Leicester Wins English Premier League and Bookmakers Lose Millions

Posted on: May 3, 2016, 02:14h. 

Last updated on: May 3, 2016, 03:44h.

Leicester City’s Riyad Mahrez and Jamie Vardy
Leicester City’s Riyad Mahrez (left) and Jamie Vardy, who have caused bookmakers countless sleepless nights over the course of the season. (Image: caughtoffside.com)

Leicester City won the English Premier League on Monday night as Tottenham’s title challenge melted into mathematical impossibility following a bad-tempered 2-2 draw with Chelsea. The Foxes championship win is being hailed, without very much hyperbole at all, as “the greatest sporting achievement ever,” or at least the most unlikely.

Up and down the UK and across the world Foxes fans and neutrals alike were celebrating the wonder of it all. Bookmakers, meanwhile, were less enthusiastic, and with good reason: they may have made one of the grossest miscalculations in betting history.

The odds were 5000-1 at the beginning of the season. To put that into perspective, PaddyPower is offering odds on the discovery of the Loch Ness Monster this year at just 1000-1. And while Leicester prepare to lift the trophy after their game against Everton on Saturday, Nessie remains conspicuous by her absence.

Losses Are Not PR

The received wisdom doing the rounds is that the hit the bookmakers are from Leicester’s win will be handsomely offset by the thousands of bets lost by customers on favorites like Chelsea, Man City, Arsenal, et al. But don’t be so sure.

“Quite often in these situations, it’s the job of an industry PR man to exaggerate how much bookmakers have lost to make people think, ‘Why don’t I have some bets on the football,’, ” top UK poker player Neil Channing told us. Channing was once a bookmaker himself and is now a scourge of the aforementioned as a tipster for BettingEmporium.com.

“They don’t need to do any of that today,” he continued. “This is 100 percent genuine. Bookmakers are screaming. And they have profit warnings and whatever, and this has hurt them.”
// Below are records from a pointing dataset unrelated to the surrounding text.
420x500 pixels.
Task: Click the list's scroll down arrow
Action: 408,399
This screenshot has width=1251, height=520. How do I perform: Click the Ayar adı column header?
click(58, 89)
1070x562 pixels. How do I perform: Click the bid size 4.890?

One source at a well-known high street brand told us that Leicester had cost the company £2.5 million. This is before savings from customers cashing out early had been calculated, as well as from multipliers that had been killed by the unlikely new champions. These refer to bettors who had attempted to predict the winners of several leagues across Europe at once, all of which would have been sabotaged by Jamie Vardy and his plucky crew.

£20 to £30 Million

Still, accounting for such deductions, our industry insider expects his company to take a hit of around $1.5 million. Industrywide, it could be £20 million to £30 million ($30 million to $43 million), an estimate, he says, that may well be conservative.
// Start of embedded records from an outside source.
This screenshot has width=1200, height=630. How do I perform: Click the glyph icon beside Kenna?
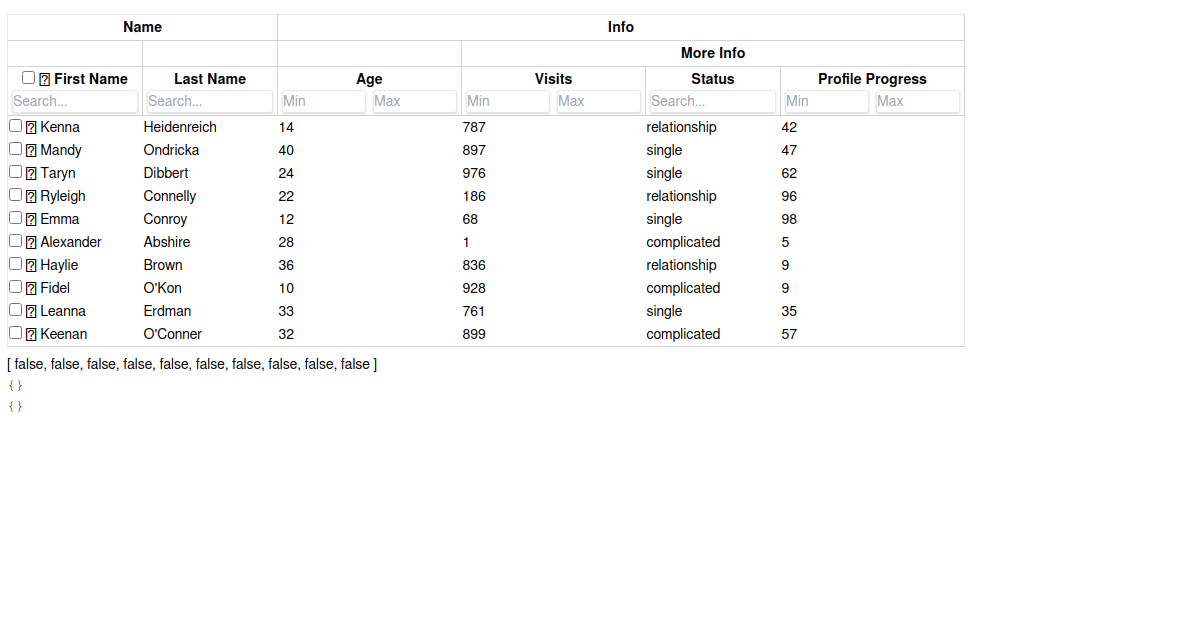(x=31, y=128)
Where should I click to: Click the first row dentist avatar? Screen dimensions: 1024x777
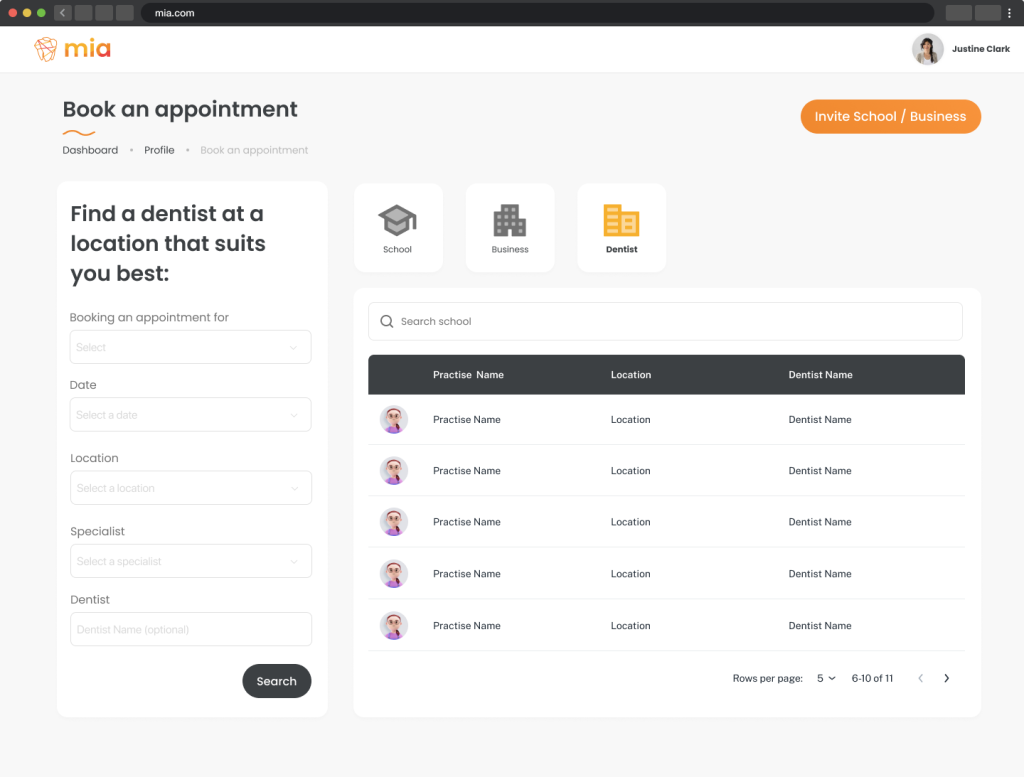(394, 420)
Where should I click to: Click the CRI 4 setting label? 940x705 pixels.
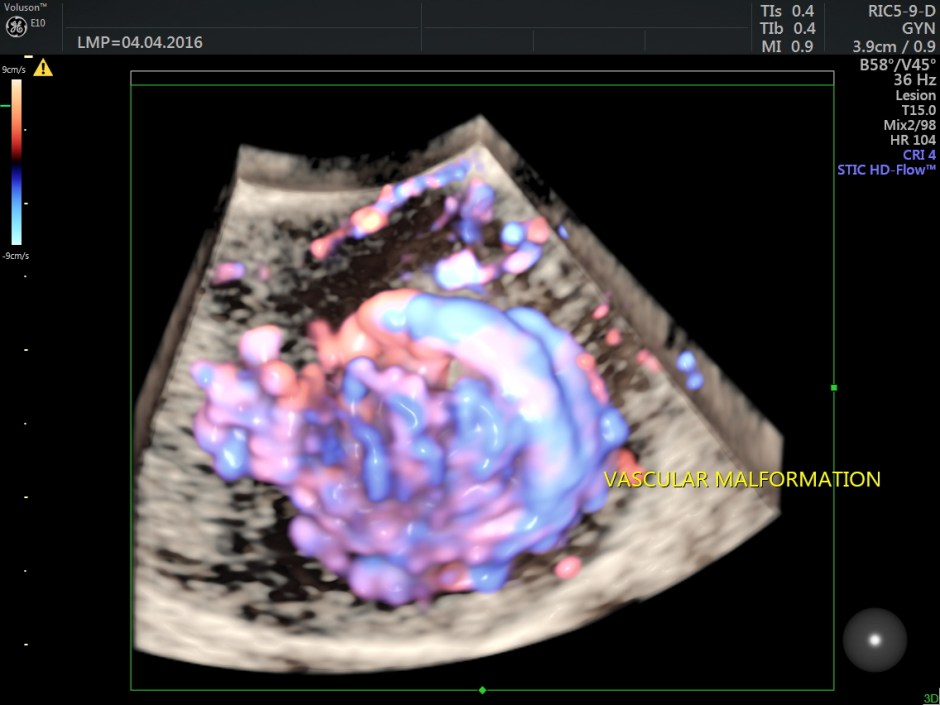click(x=919, y=155)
And these figures hurt because these pre-season markets, where people make long-term speculations about eventual champions, are actually smaller than you think, says Channing. The big markets today, in this age of hand-held, real-time betting, are about churning out bets in volume, week in, week out, game by game, and sometimes throw-in by throw-in. The edges are smaller for the bookies but the volume makes up for it.

Channing guesses that the average firm will probably take “below six figures” from pre-season betting, which is what makes the seven-figure losses so unpalatable, and it’s also the reason why those losses won’t be offset by people losing on the favorites. But it’s not only losses from pre-season bets that bookies have to worry about, as Channing points out.

“We keep hearing about this 5000-1 but let’s not forget, also, that Leicester was leading the league at Christmas and they were 20-1 and that’s when a lot of other people latched onto them,” he marvels. “People say whoever is leading the league at Christmas often go on to win the league so to have them at 20-1 is unprecedented. Had it been Chelsea in the same spot they would have been 1-5.”

Bookmakers may have saved themselves a lot of money through the new “cash-out” option, which essentially allows bettors to hedge by withdrawing some or all of their winnings early at a reduced rate. But they have also made things worse by simply refusing to believe in the Leicester dream until it was way too late.

But to be fair to them, nor did anyone else. Except perhaps Leicester City.